So now in a prison of sorts. I had a current BF whom ran the other direction when he heard that I had this. A long story on that one as he claimed to have loved me for over two and a half years, but I was seeing someone at the time. So he waited, and waited until we set a date to meet at my shore house for a week. I was more concerned about his welfare, so said I would test as well. His reputation a bit more scarred than mine. And, neither of us were expecting this result. Ugh.

 

So now have a lifetime STD and don't really know what to do about it at this point. My first thoughts that I would be okay on my own, not young as I'm 53. Don't know about spreading the disease and I've not had a reaction to this date. Am extremely careful with my own body and know I've never had a sore on or near the mouth, and certainly nothing in the genital area.

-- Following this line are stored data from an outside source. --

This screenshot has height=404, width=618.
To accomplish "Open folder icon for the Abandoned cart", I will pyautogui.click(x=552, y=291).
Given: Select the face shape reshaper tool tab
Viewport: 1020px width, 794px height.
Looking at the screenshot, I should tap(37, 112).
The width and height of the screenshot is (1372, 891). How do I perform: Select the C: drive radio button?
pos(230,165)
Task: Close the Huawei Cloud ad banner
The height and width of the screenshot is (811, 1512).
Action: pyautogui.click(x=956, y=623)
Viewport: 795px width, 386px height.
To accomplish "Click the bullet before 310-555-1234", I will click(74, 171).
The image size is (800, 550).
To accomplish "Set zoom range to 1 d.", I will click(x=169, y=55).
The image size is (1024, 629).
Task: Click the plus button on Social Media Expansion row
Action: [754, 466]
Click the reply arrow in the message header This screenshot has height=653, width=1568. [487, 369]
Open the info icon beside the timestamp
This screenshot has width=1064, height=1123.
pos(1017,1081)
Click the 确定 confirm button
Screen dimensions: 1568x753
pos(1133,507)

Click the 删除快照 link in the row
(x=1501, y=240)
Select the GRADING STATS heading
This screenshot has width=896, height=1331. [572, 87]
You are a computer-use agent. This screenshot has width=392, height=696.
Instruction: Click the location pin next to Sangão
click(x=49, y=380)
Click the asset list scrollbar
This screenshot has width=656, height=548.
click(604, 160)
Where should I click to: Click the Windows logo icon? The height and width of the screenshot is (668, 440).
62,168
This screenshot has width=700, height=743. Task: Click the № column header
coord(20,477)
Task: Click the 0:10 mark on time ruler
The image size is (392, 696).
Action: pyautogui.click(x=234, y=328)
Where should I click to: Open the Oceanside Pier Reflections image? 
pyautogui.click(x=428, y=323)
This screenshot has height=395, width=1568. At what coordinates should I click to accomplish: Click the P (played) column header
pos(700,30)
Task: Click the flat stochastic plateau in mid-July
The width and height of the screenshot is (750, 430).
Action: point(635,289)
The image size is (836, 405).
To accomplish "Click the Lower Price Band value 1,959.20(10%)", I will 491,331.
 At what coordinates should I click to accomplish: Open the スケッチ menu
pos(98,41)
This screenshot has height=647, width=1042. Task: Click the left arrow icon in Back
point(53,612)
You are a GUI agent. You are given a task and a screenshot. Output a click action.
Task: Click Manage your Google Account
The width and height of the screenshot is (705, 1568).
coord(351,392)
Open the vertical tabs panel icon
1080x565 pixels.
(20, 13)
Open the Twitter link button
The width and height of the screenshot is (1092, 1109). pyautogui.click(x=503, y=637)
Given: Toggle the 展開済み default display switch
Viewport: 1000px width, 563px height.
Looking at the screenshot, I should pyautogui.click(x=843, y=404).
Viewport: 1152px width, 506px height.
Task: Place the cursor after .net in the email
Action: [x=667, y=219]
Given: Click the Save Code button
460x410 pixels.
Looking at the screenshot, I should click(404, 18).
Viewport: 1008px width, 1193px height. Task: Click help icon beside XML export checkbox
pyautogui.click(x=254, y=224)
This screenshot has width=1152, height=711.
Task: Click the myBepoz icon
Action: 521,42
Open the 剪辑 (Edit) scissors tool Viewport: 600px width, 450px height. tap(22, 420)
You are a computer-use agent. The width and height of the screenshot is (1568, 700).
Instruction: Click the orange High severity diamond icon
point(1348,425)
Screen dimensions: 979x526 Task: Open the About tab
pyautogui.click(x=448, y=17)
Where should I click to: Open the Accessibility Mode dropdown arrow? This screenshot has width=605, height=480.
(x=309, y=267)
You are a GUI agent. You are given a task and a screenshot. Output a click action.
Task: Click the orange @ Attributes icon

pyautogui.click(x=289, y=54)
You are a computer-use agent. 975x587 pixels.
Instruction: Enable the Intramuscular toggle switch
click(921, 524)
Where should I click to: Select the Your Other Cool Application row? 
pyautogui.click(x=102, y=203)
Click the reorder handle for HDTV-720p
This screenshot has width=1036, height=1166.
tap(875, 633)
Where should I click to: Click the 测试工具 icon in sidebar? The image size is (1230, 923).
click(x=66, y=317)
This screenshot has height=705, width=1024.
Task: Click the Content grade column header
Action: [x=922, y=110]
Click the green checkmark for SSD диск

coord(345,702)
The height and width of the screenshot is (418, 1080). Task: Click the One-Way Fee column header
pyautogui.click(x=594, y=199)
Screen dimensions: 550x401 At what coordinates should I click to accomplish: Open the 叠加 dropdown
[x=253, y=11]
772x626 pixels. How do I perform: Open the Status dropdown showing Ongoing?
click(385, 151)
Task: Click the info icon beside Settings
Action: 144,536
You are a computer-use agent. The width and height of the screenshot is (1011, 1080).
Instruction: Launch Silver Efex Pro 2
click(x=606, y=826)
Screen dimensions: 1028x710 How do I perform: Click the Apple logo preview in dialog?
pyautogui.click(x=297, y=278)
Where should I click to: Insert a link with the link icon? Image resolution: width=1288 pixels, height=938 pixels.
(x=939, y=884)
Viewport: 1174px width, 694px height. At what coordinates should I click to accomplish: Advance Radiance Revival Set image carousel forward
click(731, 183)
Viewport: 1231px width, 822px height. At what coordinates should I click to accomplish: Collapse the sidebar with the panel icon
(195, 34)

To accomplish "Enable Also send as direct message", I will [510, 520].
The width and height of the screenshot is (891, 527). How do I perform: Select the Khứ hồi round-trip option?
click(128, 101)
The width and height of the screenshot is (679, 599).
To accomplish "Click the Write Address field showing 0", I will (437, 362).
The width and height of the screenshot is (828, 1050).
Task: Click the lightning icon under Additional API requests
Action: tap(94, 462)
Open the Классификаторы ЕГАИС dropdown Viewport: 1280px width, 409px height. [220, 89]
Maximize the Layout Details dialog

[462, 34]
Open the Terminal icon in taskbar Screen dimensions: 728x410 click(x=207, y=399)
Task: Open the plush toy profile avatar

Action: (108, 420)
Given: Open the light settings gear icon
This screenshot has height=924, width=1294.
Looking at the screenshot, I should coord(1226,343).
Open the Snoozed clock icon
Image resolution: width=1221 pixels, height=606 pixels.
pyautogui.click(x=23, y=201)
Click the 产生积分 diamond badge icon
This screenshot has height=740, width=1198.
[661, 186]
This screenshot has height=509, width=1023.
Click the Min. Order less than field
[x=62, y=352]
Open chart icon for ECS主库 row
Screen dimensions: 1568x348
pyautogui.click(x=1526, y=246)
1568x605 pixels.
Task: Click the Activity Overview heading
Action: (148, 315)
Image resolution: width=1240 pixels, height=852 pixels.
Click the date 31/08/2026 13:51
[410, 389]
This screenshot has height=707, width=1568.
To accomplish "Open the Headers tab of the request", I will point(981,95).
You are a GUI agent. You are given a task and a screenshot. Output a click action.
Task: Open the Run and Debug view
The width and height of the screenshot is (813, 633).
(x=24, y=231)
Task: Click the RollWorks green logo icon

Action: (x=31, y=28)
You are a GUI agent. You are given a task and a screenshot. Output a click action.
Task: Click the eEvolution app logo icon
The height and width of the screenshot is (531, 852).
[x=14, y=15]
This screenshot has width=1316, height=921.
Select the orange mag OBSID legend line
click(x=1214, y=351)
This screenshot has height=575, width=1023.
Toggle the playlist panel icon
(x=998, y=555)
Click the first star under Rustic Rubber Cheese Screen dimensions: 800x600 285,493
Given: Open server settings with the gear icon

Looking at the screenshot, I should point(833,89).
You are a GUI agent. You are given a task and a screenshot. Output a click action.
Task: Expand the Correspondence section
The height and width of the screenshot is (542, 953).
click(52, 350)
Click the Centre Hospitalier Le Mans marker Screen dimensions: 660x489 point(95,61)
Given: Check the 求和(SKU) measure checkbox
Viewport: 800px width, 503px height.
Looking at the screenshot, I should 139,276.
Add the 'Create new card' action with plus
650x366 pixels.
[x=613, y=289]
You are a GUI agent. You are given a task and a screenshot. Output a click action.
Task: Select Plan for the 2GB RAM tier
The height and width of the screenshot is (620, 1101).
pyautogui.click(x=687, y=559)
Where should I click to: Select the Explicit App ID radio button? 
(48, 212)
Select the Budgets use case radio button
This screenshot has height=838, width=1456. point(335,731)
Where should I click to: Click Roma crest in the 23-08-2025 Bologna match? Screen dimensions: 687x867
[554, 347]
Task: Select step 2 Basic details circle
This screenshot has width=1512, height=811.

The numbers are high, so even with no reaction, have to assume this is a bad time for any sort of activity as they were 14.4 for the HSV2. Went to the gyno as well who saw nothing. Not very helpful nor was my doc. Was given a script for valtrex which is supposed to help. However, I've no clue as to how much as the most I've read about is 50%. And, without knowing when I'm having a reaction, it seems more than a little dangerous to be with someone who doesn't have the virus.

 

Don't even know what being with someone who does would do? Would different strains cause more of a reaction? Guessing oral sex for me out of the question, and not sure about for him? Many, many questions to be answered. More than a little confused by all of this.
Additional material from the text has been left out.